I would say that I’m not sure what that says about my faith in my practice, only I am: what it says is that ballet is a highly-technical, rigorously codified idiom, and teaching it incorrectly can really screw someone up. When I talk about the technical aspects of ballet, people routinely tell me I should teach—but I think it’ll take a few more years of learning, performing, and choreography…ing before I feel qualified to teach ballet.

I also need to start rehearsing “…Lover Boy” in earnest, because I haven’t really given that enough time.

Lastly, I need to NOT TAKE ON ANY MORE PROJECTS RIGHT NOW. I’m booked to the gills all summer, which came as something of a surprise even though in retrospect it seems fairly obvious that that’s what happens when you take two contracts and then load freelance gigs on top of them 😛

sissones_04.jpg

How I’m going to feel by the end of summer.

Not to say I won’t take a ballet job if someone hands it to me, because, you know, ballet.

But still.

Choreographer-ing

Today I started setting my piece for CL’s upcoming collaboration with University of Louisville.

I tapped my friend L, who was my reader for Death Defying Acts and who I’ve had as a student in the Dance for Aerialists class that I co-taught for a while. I don’t remember exactly where the initial impulse came from, but it was a good one. She has time right now, and I think we work well together.

L doesn’t have a lot of dance training, but she’s an aerialist and she practices yoga, so she has the kind of “educated body” that dancers have.

I had two goals for today’s rehearsal: first, teach her how to Tall Ladies (the easy part!); second, set the first phrase of the dance.
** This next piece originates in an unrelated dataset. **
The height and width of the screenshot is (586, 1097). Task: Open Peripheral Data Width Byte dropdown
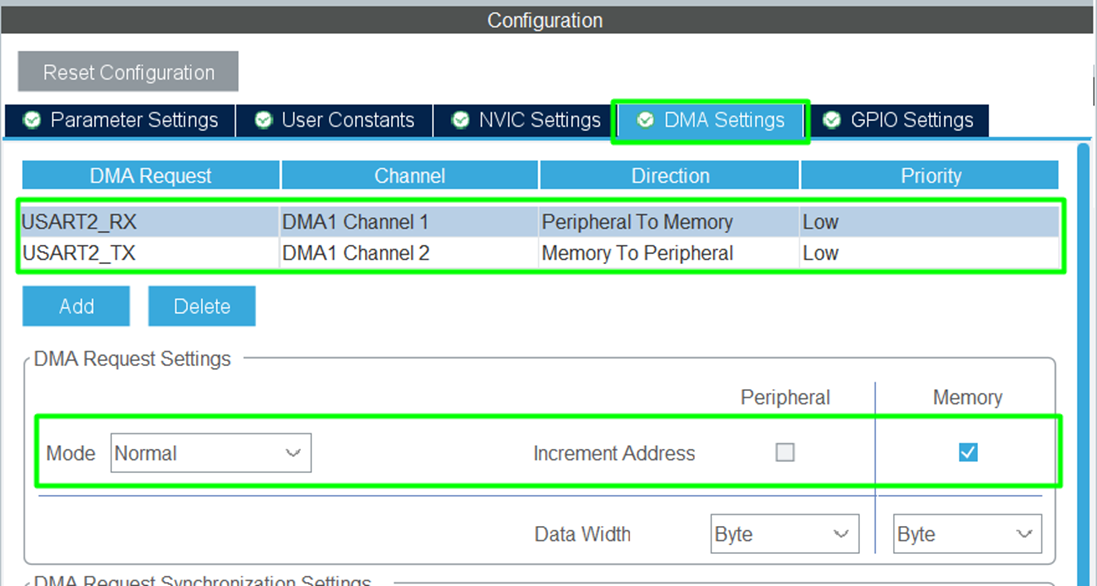(784, 534)
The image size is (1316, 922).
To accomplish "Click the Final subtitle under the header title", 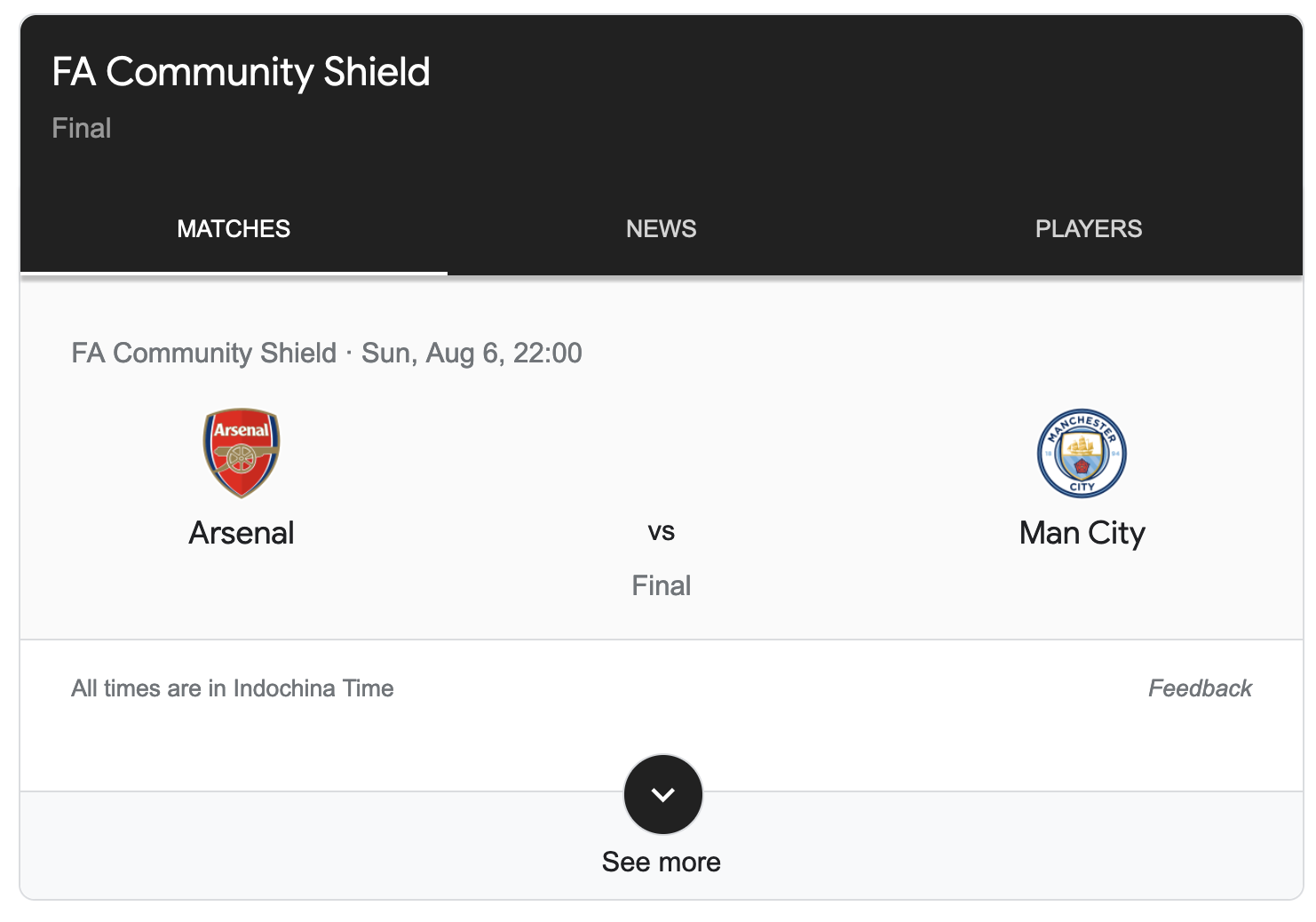I will [x=82, y=128].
Both goals were achieved, and it turned out that L and I make really good collaborators. I put in, among other things, fish lift to fondu arabesque (ganked from BG’s piece :D); she added a sub-phrase developed from triangle pose that played really nicely with my instinctive “next thing.”

pexels-photo-616997.jpeg

This is a variation on triangle pose, I think? But it’s also a really beautiful guy on a really beautiful beach, so it’s possible that I got a little distracted while I was looking for a shot of triangle pose. (Via Pexels.)

Choreographing this dance is going to be an interesting challenge. Since the musicians will be working within an improvisational framework (you’re right, that kinda sounds like an oxymoron), I’m programming a series of phrases that can either be used in a set sequence or mixed and remixed in an ongoing improvisation.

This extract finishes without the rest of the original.